School of Nursing Distinguished Lecture Focused on the Need to Envision Healthcare Differently to Shift the Costs of Health Inequities
More than 400 individuals joined the hybrid 2023 Harriet Cook Lecture that featured guest speakers: Dr. Jay Bhatt, Andy Davis, and Neal Batra from Deloitte’s Center for Health Solutions and Health Equity Institute, and Dean Vincent Guilamo-Ramos.
As the School of Nursing embarks on its five-year strategic plan with a focus on advancing health equity and social justice, this year’s lecture highlighted the growing and increasingly unsustainable human and financial costs that are widening health inequities in the United States.
Neal Batra, future of health lead, Deloitte Consulting LLP, said when fragmentation moments occur in the healthcare system like costs inequities, there is opportunity to reassemble the framework. He mentioned that any organization must understand the “age of biology” going beyond sick care to establishing overall patient wellness. “Is this a more equitable world, technology supports making it more equitable because it allows opportunity to close equity gaps, that may extend from distance issues for patients who do not live near clinics and it can address literacy issues,” Batra said.
“Is this a more equitable world, technology supports making it more equitable because it allows opportunity to close equity gaps, that may extend from distance issues for patients who do not live near clinics and it can address literacy issues.”
Neal Batra
The traditional task of nursing was categorized as a sick care service but Batra said it is Deloitte’s observation that healthcare activity shifts nurses to take on a new role of facilitating self-engagement, avoiding illness, and promoting wellness. “DUSON efforts are important because it is a need from the education side to influence healthcare providers going from sick care to well care.” Deloitte estimates the cost of inequities will grow from $320B to $1T in 2040.
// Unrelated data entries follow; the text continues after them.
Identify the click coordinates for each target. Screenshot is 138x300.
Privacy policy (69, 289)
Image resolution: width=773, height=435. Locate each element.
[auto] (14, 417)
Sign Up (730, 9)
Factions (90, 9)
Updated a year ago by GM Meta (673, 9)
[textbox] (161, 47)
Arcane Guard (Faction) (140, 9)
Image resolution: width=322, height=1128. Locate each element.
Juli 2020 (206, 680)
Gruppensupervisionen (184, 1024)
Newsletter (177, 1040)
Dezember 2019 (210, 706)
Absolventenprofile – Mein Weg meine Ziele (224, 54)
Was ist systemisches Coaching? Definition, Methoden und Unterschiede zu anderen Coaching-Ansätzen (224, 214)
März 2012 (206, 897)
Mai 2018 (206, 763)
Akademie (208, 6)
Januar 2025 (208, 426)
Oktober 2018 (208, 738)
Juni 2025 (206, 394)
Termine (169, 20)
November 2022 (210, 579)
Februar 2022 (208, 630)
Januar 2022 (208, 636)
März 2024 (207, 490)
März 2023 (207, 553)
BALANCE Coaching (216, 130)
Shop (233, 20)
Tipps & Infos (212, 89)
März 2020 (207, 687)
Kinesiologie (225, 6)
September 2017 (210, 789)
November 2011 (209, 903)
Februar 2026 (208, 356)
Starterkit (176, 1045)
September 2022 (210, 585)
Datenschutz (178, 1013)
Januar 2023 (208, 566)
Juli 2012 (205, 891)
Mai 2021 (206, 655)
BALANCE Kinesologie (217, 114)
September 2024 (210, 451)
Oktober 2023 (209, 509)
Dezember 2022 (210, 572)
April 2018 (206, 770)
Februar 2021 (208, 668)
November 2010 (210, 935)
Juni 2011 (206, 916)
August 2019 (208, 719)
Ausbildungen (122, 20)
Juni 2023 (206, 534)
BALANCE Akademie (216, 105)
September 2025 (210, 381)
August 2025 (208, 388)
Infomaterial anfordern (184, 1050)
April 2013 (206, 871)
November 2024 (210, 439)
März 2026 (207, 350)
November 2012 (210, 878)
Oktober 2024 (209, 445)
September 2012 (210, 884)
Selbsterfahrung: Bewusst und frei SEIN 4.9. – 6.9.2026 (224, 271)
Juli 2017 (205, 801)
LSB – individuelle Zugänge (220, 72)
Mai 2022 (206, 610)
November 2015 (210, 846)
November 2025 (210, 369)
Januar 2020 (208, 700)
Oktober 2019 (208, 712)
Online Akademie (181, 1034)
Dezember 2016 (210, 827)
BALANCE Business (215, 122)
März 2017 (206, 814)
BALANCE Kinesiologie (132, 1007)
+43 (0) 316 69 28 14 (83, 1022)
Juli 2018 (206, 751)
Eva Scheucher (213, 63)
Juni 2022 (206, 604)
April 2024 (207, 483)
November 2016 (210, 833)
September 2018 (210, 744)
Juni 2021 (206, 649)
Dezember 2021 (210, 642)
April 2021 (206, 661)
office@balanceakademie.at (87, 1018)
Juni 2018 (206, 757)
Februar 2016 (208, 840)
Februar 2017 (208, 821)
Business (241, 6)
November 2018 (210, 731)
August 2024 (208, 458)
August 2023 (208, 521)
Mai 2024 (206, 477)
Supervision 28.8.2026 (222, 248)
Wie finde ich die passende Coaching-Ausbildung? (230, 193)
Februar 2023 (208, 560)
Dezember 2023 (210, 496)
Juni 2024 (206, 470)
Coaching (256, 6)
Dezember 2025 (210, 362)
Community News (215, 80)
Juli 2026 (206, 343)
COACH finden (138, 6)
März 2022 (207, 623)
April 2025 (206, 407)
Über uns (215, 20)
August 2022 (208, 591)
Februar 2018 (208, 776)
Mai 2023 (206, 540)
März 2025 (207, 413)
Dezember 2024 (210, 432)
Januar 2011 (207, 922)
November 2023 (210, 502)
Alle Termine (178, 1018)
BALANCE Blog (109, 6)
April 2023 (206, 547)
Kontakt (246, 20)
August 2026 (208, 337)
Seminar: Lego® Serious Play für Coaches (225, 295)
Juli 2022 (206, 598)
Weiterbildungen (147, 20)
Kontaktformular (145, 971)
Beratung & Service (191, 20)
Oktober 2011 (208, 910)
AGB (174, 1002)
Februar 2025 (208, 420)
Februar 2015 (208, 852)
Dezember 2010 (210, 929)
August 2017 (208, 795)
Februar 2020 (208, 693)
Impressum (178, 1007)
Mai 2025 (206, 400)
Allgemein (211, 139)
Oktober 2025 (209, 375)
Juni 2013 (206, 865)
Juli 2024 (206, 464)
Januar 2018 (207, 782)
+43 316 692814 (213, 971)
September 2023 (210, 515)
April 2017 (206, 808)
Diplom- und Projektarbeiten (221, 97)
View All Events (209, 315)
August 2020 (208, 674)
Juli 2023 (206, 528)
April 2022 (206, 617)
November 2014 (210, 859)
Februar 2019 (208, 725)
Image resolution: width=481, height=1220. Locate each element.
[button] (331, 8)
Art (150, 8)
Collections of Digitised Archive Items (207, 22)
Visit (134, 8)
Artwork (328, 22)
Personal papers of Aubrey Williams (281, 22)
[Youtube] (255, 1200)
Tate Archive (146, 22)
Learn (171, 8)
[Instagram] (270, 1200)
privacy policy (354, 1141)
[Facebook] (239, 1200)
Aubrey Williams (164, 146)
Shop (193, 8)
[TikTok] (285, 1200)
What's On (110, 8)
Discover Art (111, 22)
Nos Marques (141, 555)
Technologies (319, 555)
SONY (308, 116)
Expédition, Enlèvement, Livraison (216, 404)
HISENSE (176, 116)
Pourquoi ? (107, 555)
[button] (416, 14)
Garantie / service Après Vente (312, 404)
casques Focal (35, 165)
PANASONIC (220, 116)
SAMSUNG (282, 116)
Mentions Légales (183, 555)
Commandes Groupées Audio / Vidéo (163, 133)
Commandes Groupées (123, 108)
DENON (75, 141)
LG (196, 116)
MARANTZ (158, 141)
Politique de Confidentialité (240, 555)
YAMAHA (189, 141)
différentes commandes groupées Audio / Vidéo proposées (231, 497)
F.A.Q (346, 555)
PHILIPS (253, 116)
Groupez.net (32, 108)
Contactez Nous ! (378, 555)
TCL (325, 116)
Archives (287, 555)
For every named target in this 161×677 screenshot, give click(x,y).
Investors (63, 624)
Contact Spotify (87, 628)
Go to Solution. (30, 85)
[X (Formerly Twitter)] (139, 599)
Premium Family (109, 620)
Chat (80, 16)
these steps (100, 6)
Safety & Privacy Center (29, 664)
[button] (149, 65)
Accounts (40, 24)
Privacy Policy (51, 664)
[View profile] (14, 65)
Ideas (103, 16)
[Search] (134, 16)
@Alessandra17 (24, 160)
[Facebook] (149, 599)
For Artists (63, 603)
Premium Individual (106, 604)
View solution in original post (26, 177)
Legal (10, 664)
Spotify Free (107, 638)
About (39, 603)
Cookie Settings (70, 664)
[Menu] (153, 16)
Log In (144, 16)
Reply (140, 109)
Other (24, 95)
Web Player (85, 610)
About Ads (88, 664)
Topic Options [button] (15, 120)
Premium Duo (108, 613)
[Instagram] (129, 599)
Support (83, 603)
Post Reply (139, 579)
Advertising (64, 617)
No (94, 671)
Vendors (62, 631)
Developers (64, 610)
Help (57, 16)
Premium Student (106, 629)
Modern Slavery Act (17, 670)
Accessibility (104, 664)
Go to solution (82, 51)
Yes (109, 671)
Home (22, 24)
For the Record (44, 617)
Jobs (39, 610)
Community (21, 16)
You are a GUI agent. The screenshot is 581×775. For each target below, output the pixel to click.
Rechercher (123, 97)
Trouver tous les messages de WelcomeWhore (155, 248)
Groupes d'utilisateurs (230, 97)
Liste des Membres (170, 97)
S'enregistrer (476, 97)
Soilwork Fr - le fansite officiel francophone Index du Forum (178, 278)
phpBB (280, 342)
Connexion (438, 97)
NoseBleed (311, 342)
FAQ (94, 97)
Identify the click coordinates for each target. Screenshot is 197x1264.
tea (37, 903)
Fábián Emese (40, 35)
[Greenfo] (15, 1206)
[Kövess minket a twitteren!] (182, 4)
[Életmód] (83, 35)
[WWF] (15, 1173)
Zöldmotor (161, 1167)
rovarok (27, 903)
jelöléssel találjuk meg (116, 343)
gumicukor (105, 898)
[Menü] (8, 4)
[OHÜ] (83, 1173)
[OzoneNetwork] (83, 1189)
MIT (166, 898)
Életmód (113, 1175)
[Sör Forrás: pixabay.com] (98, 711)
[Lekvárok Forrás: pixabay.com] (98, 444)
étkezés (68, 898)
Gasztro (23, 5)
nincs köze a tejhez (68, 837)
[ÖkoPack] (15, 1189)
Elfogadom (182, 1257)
Andy Davis, FSA, MAAA, future of health leader & actuarial practice lead, Deloitte Consulting LLP, said healthcare organizations spend time across four categories: restoring health, promoting health, treating sickness, and delaying symptoms (keeping someone at a stable level of health). “Why do you care today, in 2030, we see the restoring health category triple, which is the role of patients getting in front of disease and getting back to health. In 2040, patients will become customers that we strive to help keep away from disease and they become more engaged in their health.”
Davis mentioned, if cost inequities continue to rise, it will continue to bridge the gap between affordable healthcare and access to care. According to Deloitte Center for Health Solutions, addressing health disparities can decrease healthcare spending. Davis spoke about the current trajectory based on the current Centers for Medicare and Medicaid Services National Health Expenditure projections that healthcare expenditures will trend at 5.3 percent.
Jay Bhatt, D.O., MPH, MPA, executive director, Deloitte Center for Health Solutions & Deloitte Health Equity Institute, said health equity means fair and opportunity for people to achieve full human potential in health and wellbeing aspects mentally, socially, emotionally, physically, and spiritual health. “Our research found we must use this framework: be intentional, form cross-sector partnerships, measure progress, address individual and community-level barriers, and build trust,” Bhatt said. “It is critical clinicians are aware of the biases we deliver. A transparency report can put into perspective the healthcare systems’ recruitment efforts, services, product types, health status of patients served, and what algorithms and data are in place to access potential biases.”
Batt concluded that the best action to take is to address the root causes of health inequity and come up with solid business solutions.
Vincent Guilamo-Ramos, PhD, MPH, LCSW, RN, ANP-BC, PMHNP-BC, FAAN, DUSON dean, and vice-chancellor, nursing affairs, Duke University, concluded the discussion with reiterating climate change, structural racism, substance abuse, pandemics, housing are only a few factors attributing to health inequities. “Nurses, a highly-skilled and the largest segment of the overall healthcare workforce, hold the key to the future of healthcare profession,” Ramos said.
"Nurses, a highly-skilled and the largest segment of the overall healthcare workforce, hold the key to the future of healthcare profession."
Vincent Guilamo-Ramos
He continued with nurses must embrace their gift and accept the challenge to fight health inequity. Along the health continuum nurses’ work is to emphasize health promotion and disease prevention. “We should think about interventions and tools to litigate that interjection to prevent patients getting to the point of terminal illness and take care of the issue before it even starts,” Ramos said. “DUSON has implemented a new mission, new tools, and new faculty members to shift the paradigm in health inequities.”